PAGE EXCERPT
<<<<
The Daily Gamecock

New machines prepare students for real world

Nursing school invests in practice tools

Over the summer, the College of Nursing added new medicine dispensing machines to prepare nursing students to work in real hospitals.

The new equipment will train students to reduce medication errors and increase patient safety, as they use the new machines using mannequins to rehearse real-life situations. Students will treat mannequin patients, while instructors watch and control the mannequins in a separate control room.

The machines were funded through a grant provided by the Hearst Foundation.  

“These machines cost $21,000 each and we did not have the money for those,” Erin McKinney, the director of the Clinical Simulation Lab  said.

The grant provided the money to construct the control room where professors can monitor the fake patients and two rooms where students can treat patients.

“Before we got the med dispense machines, when the student would go to get their patient a medication, the procedure was not realistic to what happens in the hospital,” McKinney said.

When a student is going through a scenario and they need a medication, they go to the secure, locked medicine dispense machine, sign in with a code name to get the medication and give it to the patient, as they would in a real hospital. Once the scenario is over, the student returns the medication to the machine for the next student to use.

According to McKinney, medication administration errors rank high among nursing errors worldwide, so training with this technology reduces the chance for mistakes.

“Safety is the biggest thing we emphasize in this lab, and that’s why we want students to try a variety of different things,” McKinney said. “Applying the concepts they learn in lecture is so that they become safe-practicing nurses. We want to be as close to the real thing as possible and do things in a safe manner.”
>>>>
ENTRIES SUPPLIED
<<<<
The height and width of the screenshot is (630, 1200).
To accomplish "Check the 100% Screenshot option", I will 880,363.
>>>>
<<<<
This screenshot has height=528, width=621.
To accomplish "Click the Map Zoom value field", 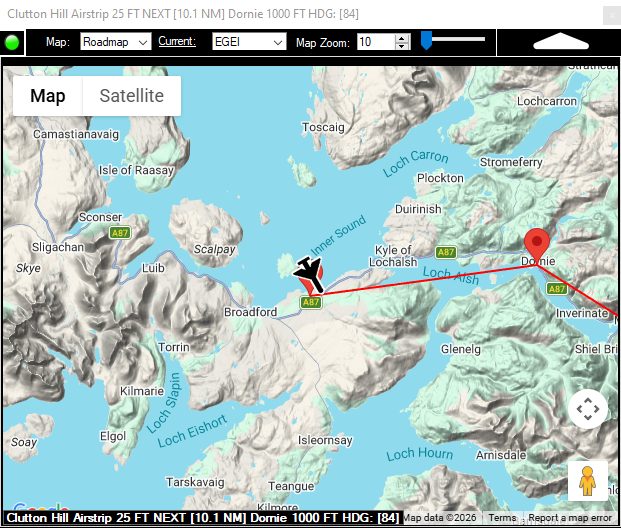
>>>>
<<<<
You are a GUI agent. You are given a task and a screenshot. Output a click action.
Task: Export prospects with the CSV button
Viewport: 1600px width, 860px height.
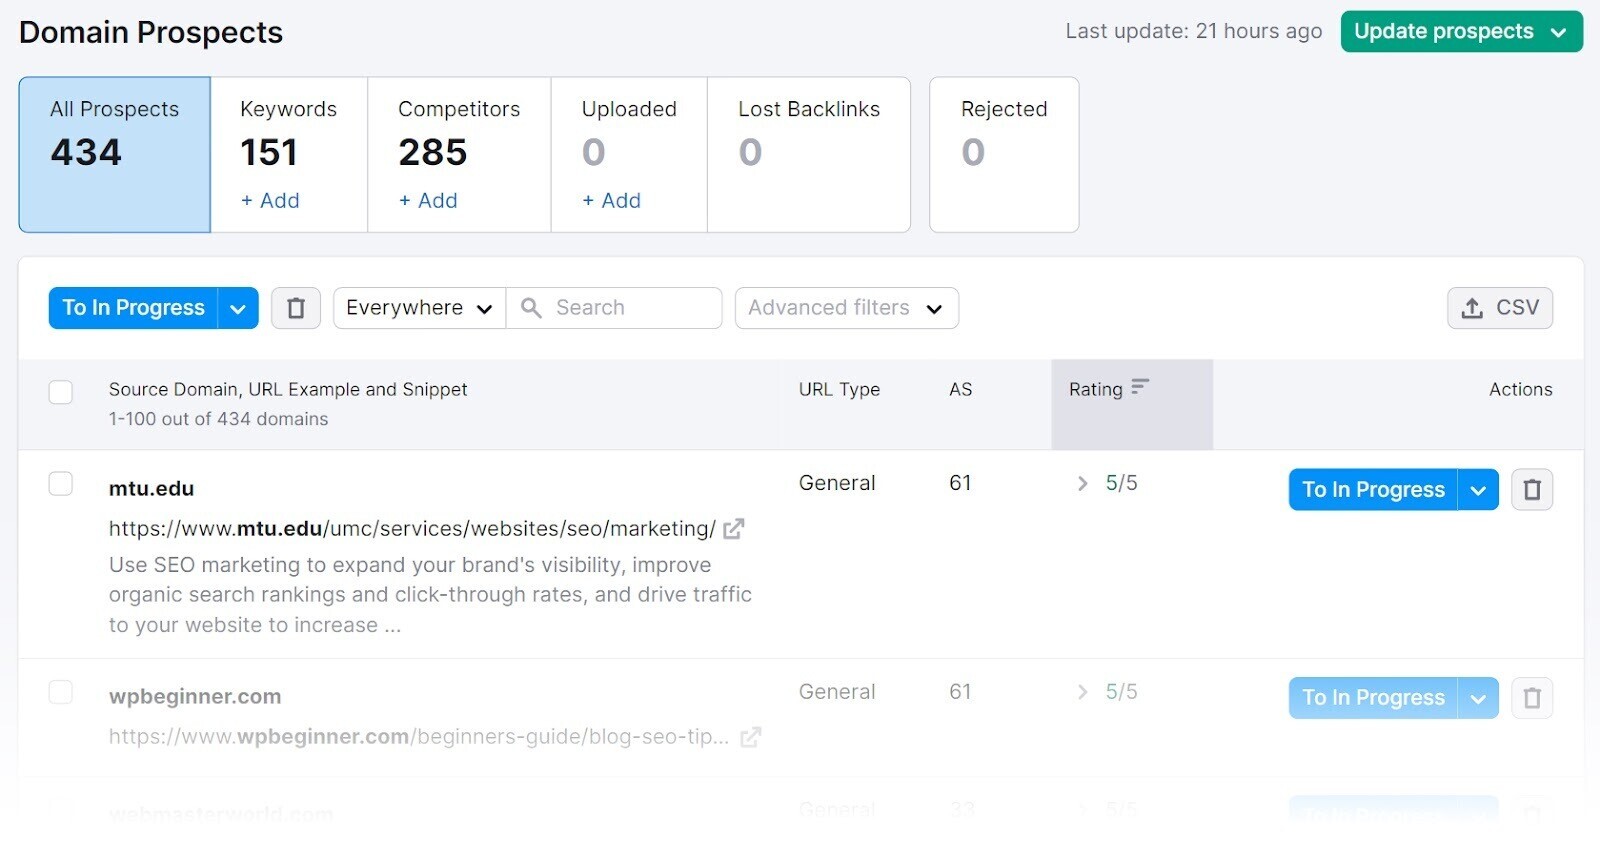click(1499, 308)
>>>>
BRIEF A
In the Daily Gamecock article on the nursing school, which foundation's grant funded the medicine dispensing machines?
BRIEF B
From the Daily Gamecock article on the nursing school, extract the passage between "When a student" and "chance for mistakes.", inclusive.

TASK RESULT A
The Hearst Foundation.

TASK RESULT B
When a student is going through a scenario and they need a medication, they go to the secure, locked medicine dispense machine, sign in with a code name to get the medication and give it to the patient, as they would in a real hospital. Once the scenario is over, the student returns the medication to the machine for the next student to use.

According to McKinney, medication administration errors rank high among nursing errors worldwide, so training with this technology reduces the chance for mistakes.